Top of Exercise data
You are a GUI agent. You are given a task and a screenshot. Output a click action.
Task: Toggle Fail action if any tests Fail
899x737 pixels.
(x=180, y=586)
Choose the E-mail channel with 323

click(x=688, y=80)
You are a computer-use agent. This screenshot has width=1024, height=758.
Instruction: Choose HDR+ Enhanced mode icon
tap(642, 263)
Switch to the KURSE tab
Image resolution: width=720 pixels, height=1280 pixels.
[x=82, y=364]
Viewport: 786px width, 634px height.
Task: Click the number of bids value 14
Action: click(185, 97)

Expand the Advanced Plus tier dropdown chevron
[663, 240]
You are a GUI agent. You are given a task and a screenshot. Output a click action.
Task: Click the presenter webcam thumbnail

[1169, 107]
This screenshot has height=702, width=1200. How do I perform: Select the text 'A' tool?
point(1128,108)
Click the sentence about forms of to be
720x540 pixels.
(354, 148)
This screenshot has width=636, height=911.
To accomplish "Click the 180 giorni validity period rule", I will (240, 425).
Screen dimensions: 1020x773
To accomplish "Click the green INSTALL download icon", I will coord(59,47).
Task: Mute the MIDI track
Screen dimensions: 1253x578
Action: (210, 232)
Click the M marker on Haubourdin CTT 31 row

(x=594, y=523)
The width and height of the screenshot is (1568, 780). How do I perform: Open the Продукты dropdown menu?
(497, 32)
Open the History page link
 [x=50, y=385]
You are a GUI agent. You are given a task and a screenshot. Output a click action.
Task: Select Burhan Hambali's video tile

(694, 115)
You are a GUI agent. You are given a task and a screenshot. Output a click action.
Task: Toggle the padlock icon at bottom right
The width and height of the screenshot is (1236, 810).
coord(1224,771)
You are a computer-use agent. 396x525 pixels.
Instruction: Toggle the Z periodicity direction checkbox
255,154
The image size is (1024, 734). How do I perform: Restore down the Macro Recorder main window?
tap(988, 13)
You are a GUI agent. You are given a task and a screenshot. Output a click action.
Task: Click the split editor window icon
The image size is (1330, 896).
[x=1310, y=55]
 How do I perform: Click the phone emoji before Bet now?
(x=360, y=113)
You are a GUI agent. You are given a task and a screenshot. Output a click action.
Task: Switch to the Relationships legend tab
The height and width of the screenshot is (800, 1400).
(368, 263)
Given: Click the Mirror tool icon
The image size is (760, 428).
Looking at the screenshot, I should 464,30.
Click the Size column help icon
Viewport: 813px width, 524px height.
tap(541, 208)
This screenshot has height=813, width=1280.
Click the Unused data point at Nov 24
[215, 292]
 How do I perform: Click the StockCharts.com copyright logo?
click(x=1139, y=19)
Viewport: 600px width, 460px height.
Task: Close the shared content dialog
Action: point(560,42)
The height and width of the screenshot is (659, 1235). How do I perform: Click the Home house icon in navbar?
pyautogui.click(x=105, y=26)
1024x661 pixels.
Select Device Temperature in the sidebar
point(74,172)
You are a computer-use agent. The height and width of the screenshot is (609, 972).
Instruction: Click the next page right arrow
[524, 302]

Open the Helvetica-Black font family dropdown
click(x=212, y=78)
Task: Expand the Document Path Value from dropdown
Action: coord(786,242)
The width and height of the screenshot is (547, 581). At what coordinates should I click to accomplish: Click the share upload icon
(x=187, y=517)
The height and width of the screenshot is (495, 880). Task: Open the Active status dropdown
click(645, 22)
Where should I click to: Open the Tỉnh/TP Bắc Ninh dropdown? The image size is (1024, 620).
Bottom of Exercise data
Task directions
Give back every entry exactly, with nothing left out.

Solution
You are a GUI agent. You are given a task and a screenshot. Output a click action.
Task: Toggle Fail action if any tests Fail
899x737 pixels.
(x=180, y=586)
Choose the E-mail channel with 323

click(x=688, y=80)
You are a computer-use agent. This screenshot has width=1024, height=758.
Instruction: Choose HDR+ Enhanced mode icon
tap(642, 263)
Switch to the KURSE tab
Image resolution: width=720 pixels, height=1280 pixels.
[x=82, y=364]
Viewport: 786px width, 634px height.
Task: Click the number of bids value 14
Action: click(185, 97)

Expand the Advanced Plus tier dropdown chevron
[663, 240]
You are a GUI agent. You are given a task and a screenshot. Output a click action.
Task: Click the presenter webcam thumbnail

[1169, 107]
This screenshot has height=702, width=1200. How do I perform: Select the text 'A' tool?
point(1128,108)
Click the sentence about forms of to be
720x540 pixels.
(354, 148)
This screenshot has width=636, height=911.
To accomplish "Click the 180 giorni validity period rule", I will (240, 425).
Screen dimensions: 1020x773
To accomplish "Click the green INSTALL download icon", I will coord(59,47).
Task: Mute the MIDI track
Screen dimensions: 1253x578
Action: (210, 232)
Click the M marker on Haubourdin CTT 31 row

(x=594, y=523)
The width and height of the screenshot is (1568, 780). How do I perform: Open the Продукты dropdown menu?
(497, 32)
Open the History page link
 [x=50, y=385]
You are a GUI agent. You are given a task and a screenshot. Output a click action.
Task: Select Burhan Hambali's video tile

(694, 115)
You are a GUI agent. You are given a task and a screenshot. Output a click action.
Task: Toggle the padlock icon at bottom right
The width and height of the screenshot is (1236, 810).
coord(1224,771)
You are a computer-use agent. 396x525 pixels.
Instruction: Toggle the Z periodicity direction checkbox
255,154
The image size is (1024, 734). How do I perform: Restore down the Macro Recorder main window?
tap(988, 13)
You are a GUI agent. You are given a task and a screenshot. Output a click action.
Task: Click the split editor window icon
The image size is (1330, 896).
[x=1310, y=55]
 How do I perform: Click the phone emoji before Bet now?
(x=360, y=113)
You are a GUI agent. You are given a task and a screenshot. Output a click action.
Task: Switch to the Relationships legend tab
The height and width of the screenshot is (800, 1400).
(368, 263)
Given: Click the Mirror tool icon
The image size is (760, 428).
Looking at the screenshot, I should 464,30.
Click the Size column help icon
Viewport: 813px width, 524px height.
tap(541, 208)
This screenshot has height=813, width=1280.
Click the Unused data point at Nov 24
[215, 292]
 How do I perform: Click the StockCharts.com copyright logo?
click(x=1139, y=19)
Viewport: 600px width, 460px height.
Task: Close the shared content dialog
Action: point(560,42)
The height and width of the screenshot is (659, 1235). How do I perform: Click the Home house icon in navbar?
pyautogui.click(x=105, y=26)
1024x661 pixels.
Select Device Temperature in the sidebar
point(74,172)
You are a computer-use agent. The height and width of the screenshot is (609, 972).
Instruction: Click the next page right arrow
[524, 302]

Open the Helvetica-Black font family dropdown
click(x=212, y=78)
Task: Expand the Document Path Value from dropdown
Action: coord(786,242)
The width and height of the screenshot is (547, 581). At what coordinates should I click to accomplish: Click the share upload icon
(x=187, y=517)
The height and width of the screenshot is (495, 880). Task: Open the Active status dropdown
click(645, 22)
Where should I click to: Open the Tỉnh/TP Bắc Ninh dropdown? The image size is (1024, 620).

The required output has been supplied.